===== DATASET RECORDS =====

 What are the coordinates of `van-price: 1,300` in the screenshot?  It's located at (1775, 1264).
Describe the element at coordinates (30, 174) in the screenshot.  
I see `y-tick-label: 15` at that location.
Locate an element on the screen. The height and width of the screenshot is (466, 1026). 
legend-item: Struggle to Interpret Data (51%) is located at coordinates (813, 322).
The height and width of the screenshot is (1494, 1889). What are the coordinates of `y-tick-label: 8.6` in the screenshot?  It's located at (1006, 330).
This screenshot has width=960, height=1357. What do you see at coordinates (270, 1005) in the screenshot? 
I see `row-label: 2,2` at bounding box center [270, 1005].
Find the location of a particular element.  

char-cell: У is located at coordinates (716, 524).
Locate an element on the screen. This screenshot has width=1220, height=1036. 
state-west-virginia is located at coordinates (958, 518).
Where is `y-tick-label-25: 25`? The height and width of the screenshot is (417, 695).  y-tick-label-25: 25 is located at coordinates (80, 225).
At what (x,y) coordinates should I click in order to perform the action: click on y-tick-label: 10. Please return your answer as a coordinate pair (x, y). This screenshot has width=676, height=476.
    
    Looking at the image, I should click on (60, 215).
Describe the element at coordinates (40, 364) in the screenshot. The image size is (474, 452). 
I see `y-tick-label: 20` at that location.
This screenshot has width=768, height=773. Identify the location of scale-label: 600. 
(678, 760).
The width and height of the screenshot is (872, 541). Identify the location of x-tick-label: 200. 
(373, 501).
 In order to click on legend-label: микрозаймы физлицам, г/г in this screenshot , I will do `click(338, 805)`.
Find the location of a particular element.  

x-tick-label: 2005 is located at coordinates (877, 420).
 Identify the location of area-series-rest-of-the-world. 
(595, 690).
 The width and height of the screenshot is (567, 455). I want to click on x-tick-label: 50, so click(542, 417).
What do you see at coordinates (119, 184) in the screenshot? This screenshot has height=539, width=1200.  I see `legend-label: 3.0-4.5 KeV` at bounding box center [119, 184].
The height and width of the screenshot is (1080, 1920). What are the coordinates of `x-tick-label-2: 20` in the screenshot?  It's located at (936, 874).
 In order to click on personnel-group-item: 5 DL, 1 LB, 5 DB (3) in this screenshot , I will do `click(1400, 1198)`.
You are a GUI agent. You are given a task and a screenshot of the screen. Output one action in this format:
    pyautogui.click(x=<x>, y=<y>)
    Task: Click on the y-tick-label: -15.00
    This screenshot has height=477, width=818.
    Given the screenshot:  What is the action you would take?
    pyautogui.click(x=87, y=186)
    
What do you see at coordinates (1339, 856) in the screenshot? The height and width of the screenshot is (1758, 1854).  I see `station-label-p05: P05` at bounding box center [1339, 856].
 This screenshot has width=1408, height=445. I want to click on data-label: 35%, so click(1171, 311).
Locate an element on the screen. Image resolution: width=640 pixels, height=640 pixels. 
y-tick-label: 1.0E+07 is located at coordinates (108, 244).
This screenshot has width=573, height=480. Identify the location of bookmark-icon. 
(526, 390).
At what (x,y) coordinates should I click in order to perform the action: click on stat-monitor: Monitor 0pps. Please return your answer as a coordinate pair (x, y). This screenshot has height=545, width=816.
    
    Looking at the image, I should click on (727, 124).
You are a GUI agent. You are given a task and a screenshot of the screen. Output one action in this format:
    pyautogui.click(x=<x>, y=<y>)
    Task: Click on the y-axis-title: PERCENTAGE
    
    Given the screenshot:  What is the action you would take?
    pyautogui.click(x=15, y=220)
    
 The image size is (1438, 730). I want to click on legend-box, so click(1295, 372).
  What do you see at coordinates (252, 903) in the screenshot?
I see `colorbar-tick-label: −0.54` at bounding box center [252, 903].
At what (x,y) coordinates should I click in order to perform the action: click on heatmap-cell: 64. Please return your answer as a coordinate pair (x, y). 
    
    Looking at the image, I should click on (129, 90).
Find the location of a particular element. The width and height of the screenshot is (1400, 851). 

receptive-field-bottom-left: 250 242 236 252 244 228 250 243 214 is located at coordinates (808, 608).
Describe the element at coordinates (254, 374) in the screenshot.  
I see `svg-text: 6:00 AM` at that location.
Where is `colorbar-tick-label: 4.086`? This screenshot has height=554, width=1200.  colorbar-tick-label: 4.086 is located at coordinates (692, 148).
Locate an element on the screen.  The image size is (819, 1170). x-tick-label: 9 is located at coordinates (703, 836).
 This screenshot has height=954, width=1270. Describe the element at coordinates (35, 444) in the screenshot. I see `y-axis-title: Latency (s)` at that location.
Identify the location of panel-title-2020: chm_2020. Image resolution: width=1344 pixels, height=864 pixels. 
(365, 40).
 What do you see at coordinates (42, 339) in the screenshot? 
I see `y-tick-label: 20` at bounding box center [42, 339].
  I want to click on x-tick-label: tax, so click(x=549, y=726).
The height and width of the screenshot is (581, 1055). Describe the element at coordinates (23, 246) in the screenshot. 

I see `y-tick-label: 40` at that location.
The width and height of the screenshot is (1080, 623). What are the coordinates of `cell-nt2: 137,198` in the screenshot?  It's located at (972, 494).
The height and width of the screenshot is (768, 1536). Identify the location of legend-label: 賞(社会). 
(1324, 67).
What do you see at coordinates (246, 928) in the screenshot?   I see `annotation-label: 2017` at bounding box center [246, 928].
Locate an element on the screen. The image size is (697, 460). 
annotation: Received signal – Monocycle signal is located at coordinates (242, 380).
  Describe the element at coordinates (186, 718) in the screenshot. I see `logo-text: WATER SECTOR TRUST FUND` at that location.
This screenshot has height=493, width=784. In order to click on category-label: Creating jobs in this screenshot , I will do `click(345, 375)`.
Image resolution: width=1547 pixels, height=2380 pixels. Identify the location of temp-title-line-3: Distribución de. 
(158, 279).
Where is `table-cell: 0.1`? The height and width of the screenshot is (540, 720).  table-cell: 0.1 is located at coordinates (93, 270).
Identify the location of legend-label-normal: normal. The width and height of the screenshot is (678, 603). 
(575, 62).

=====

▶ _TRY IT_:
Can you rewrite all of the records above as a Markdown table with the columns "Row" and "Line", one numbered row per line, leaving out blank lines?

▶ _EXERCISE RESULT_:
| Row | Line |
|---|---|
| 1 |  What are the coordinates of `van-price: 1,300` in the screenshot?  It's located at (1775, 1264). |
| 2 | Describe the element at coordinates (30, 174) in the screenshot.   |
| 3 | I see `y-tick-label: 15` at that location. |
| 4 | Locate an element on the screen. The height and width of the screenshot is (466, 1026).  |
| 5 | legend-item: Struggle to Interpret Data (51%) is located at coordinates (813, 322). |
| 6 | The height and width of the screenshot is (1494, 1889). What are the coordinates of `y-tick-label: 8.6` in the screenshot?  It's located at (1006, 330). |
| 7 | This screenshot has width=960, height=1357. What do you see at coordinates (270, 1005) in the screenshot?  |
| 8 | I see `row-label: 2,2` at bounding box center [270, 1005]. |
| 9 | Find the location of a particular element.   |
| 10 | char-cell: У is located at coordinates (716, 524). |
| 11 | Locate an element on the screen. This screenshot has width=1220, height=1036.  |
| 12 | state-west-virginia is located at coordinates (958, 518). |
| 13 | Where is `y-tick-label-25: 25`? The height and width of the screenshot is (417, 695).  y-tick-label-25: 25 is located at coordinates (80, 225). |
| 14 | At what (x,y) coordinates should I click in order to perform the action: click on y-tick-label: 10. Please return your answer as a coordinate pair (x, y). This screenshot has width=676, height=476. |
| 15 |     Looking at the image, I should click on (60, 215). |
| 16 | Describe the element at coordinates (40, 364) in the screenshot. The image size is (474, 452).  |
| 17 | I see `y-tick-label: 20` at that location. |
| 18 | This screenshot has width=768, height=773. Identify the location of scale-label: 600.  |
| 19 | (678, 760). |
| 20 | The width and height of the screenshot is (872, 541). Identify the location of x-tick-label: 200.  |
| 21 | (373, 501). |
| 22 |  In order to click on legend-label: микрозаймы физлицам, г/г in this screenshot , I will do `click(338, 805)`. |
| 23 | Find the location of a particular element.   |
| 24 | x-tick-label: 2005 is located at coordinates (877, 420). |
| 25 |  Identify the location of area-series-rest-of-the-world.  |
| 26 | (595, 690). |
| 27 |  The width and height of the screenshot is (567, 455). I want to click on x-tick-label: 50, so click(542, 417). |
| 28 | What do you see at coordinates (119, 184) in the screenshot? This screenshot has height=539, width=1200.  I see `legend-label: 3.0-4.5 KeV` at bounding box center [119, 184]. |
| 29 | The height and width of the screenshot is (1080, 1920). What are the coordinates of `x-tick-label-2: 20` in the screenshot?  It's located at (936, 874). |
| 30 |  In order to click on personnel-group-item: 5 DL, 1 LB, 5 DB (3) in this screenshot , I will do `click(1400, 1198)`. |
| 31 | You are a GUI agent. You are given a task and a screenshot of the screen. Output one action in this format: |
| 32 |     pyautogui.click(x=<x>, y=<y>) |
| 33 |     Task: Click on the y-tick-label: -15.00 |
| 34 |     This screenshot has height=477, width=818. |
| 35 |     Given the screenshot:  What is the action you would take? |
| 36 |     pyautogui.click(x=87, y=186) |
| 37 | What do you see at coordinates (1339, 856) in the screenshot? The height and width of the screenshot is (1758, 1854).  I see `station-label-p05: P05` at bounding box center [1339, 856]. |
| 38 |  This screenshot has width=1408, height=445. I want to click on data-label: 35%, so click(1171, 311). |
| 39 | Locate an element on the screen. Image resolution: width=640 pixels, height=640 pixels.  |
| 40 | y-tick-label: 1.0E+07 is located at coordinates (108, 244). |
| 41 | This screenshot has width=573, height=480. Identify the location of bookmark-icon.  |
| 42 | (526, 390). |
| 43 | At what (x,y) coordinates should I click in order to perform the action: click on stat-monitor: Monitor 0pps. Please return your answer as a coordinate pair (x, y). This screenshot has height=545, width=816. |
| 44 |     Looking at the image, I should click on (727, 124). |
| 45 | You are a GUI agent. You are given a task and a screenshot of the screen. Output one action in this format: |
| 46 |     pyautogui.click(x=<x>, y=<y>) |
| 47 |     Task: Click on the y-axis-title: PERCENTAGE |
| 48 |     Given the screenshot:  What is the action you would take? |
| 49 |     pyautogui.click(x=15, y=220) |
| 50 |  The image size is (1438, 730). I want to click on legend-box, so click(1295, 372). |
| 51 |   What do you see at coordinates (252, 903) in the screenshot? |
| 52 | I see `colorbar-tick-label: −0.54` at bounding box center [252, 903]. |
| 53 | At what (x,y) coordinates should I click in order to perform the action: click on heatmap-cell: 64. Please return your answer as a coordinate pair (x, y).  |
| 54 |     Looking at the image, I should click on (129, 90). |
| 55 | Find the location of a particular element. The width and height of the screenshot is (1400, 851).  |
| 56 | receptive-field-bottom-left: 250 242 236 252 244 228 250 243 214 is located at coordinates (808, 608). |
| 57 | Describe the element at coordinates (254, 374) in the screenshot.   |
| 58 | I see `svg-text: 6:00 AM` at that location. |
| 59 | Where is `colorbar-tick-label: 4.086`? This screenshot has height=554, width=1200.  colorbar-tick-label: 4.086 is located at coordinates (692, 148). |
| 60 | Locate an element on the screen.  The image size is (819, 1170). x-tick-label: 9 is located at coordinates (703, 836). |
| 61 |  This screenshot has height=954, width=1270. Describe the element at coordinates (35, 444) in the screenshot. I see `y-axis-title: Latency (s)` at that location. |
| 62 | Identify the location of panel-title-2020: chm_2020. Image resolution: width=1344 pixels, height=864 pixels.  |
| 63 | (365, 40). |
| 64 |  What do you see at coordinates (42, 339) in the screenshot?  |
| 65 | I see `y-tick-label: 20` at bounding box center [42, 339]. |
| 66 |   I want to click on x-tick-label: tax, so click(x=549, y=726). |
| 67 | The height and width of the screenshot is (581, 1055). Describe the element at coordinates (23, 246) in the screenshot.  |
| 68 | I see `y-tick-label: 40` at that location. |
| 69 | The width and height of the screenshot is (1080, 623). What are the coordinates of `cell-nt2: 137,198` in the screenshot?  It's located at (972, 494). |
| 70 | The height and width of the screenshot is (768, 1536). Identify the location of legend-label: 賞(社会).  |
| 71 | (1324, 67). |
| 72 | What do you see at coordinates (246, 928) in the screenshot?   I see `annotation-label: 2017` at bounding box center [246, 928]. |
| 73 | Locate an element on the screen. The image size is (697, 460).  |
| 74 | annotation: Received signal – Monocycle signal is located at coordinates (242, 380). |
| 75 |   Describe the element at coordinates (186, 718) in the screenshot. I see `logo-text: WATER SECTOR TRUST FUND` at that location. |
| 76 | This screenshot has height=493, width=784. In order to click on category-label: Creating jobs in this screenshot , I will do `click(345, 375)`. |
| 77 | Image resolution: width=1547 pixels, height=2380 pixels. Identify the location of temp-title-line-3: Distribución de.  |
| 78 | (158, 279). |
| 79 | Where is `table-cell: 0.1`? The height and width of the screenshot is (540, 720).  table-cell: 0.1 is located at coordinates (93, 270). |
| 80 | Identify the location of legend-label-normal: normal. The width and height of the screenshot is (678, 603).  |
| 81 | (575, 62). |